The Dyslexia Foundation of New Zealand (DFNZ) has a broad spectrum view of dyslexia. Common themes are that it is an alternative or atypical way of thinking; that it has a proven neurobiological basis; and that it occurs across a range of intellectual abilities.
The actual definition used by DFNZ is: “A specific learning difference, which is constitutional in origin and which, for the given level of ability may cause unexpected difficulties in the acquisition of certain literacy and numeracy skills.”
“Constitutional in origin” refers to the fact that dyslexia has a substantive neurobiological basis. Brain research, including studies from Yale and Auckland universities, has shown that while it is common to use the “verbal” left side of our brain to understand words, dyslexic people use the “pictorial” right side, making them slower to process and understand language.

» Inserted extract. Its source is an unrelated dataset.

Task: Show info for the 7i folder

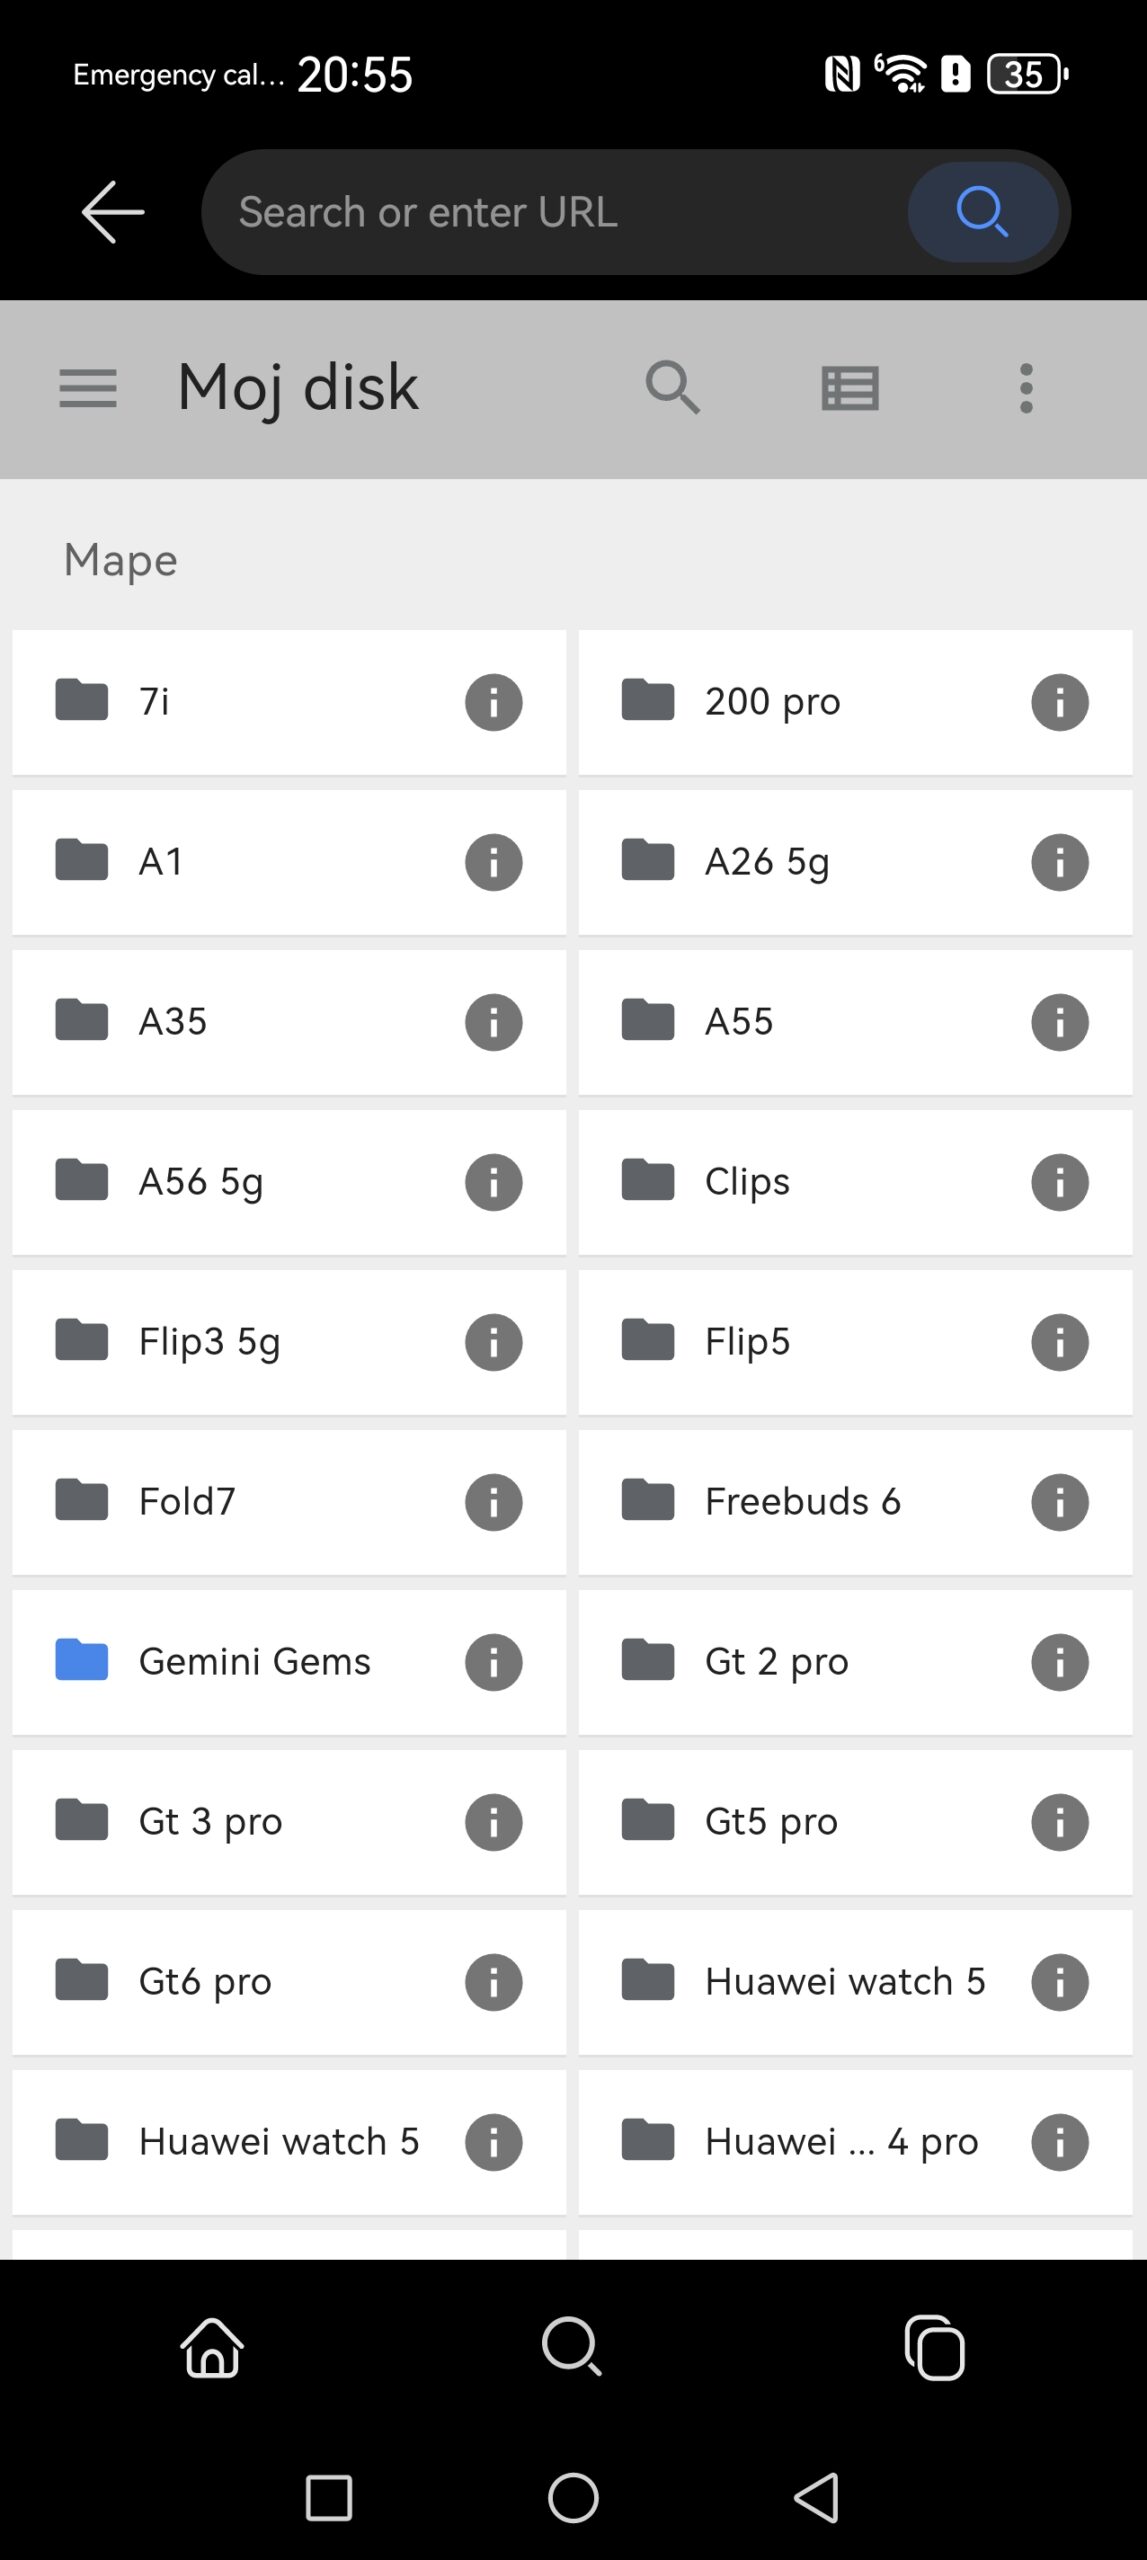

The Dyspraxia Support Group of New Zealand describes developmental dyspraxia (also known as Developmental Co-ordination Disorder and the Clumsy Child Syndrome) as a neurologically-based disorder of the processes involved in praxis or the planning of movement to achieve a predetermined idea or purpose, which may affect the acquisition of new skills and the execution of those already learned.
More specifically, it is a disorder of praxis, or the process of ideation (forming an idea of using a known movement to achieve a planned purpose), motor planning (planning the action needed to achieve the idea), and execution (carrying out the planned movement).
Autism Spectrum Disorder
Autism New Zealand says an Autism Spectrum Disorder is a life-long developmental disability affecting social and communication skills. People with the disability can also have accompanying learning disabilities; but, whatever their general level of intelligence, everyone with the condition shares a difficulty in making sense of the world.
Because of the differing degrees of severity and variety of manifestations, the term Autism Spectrum Disorder is often used to describe the whole range.
This term includes Asperger syndrome, which is a form of autism at the higher functioning end of the autism spectrum.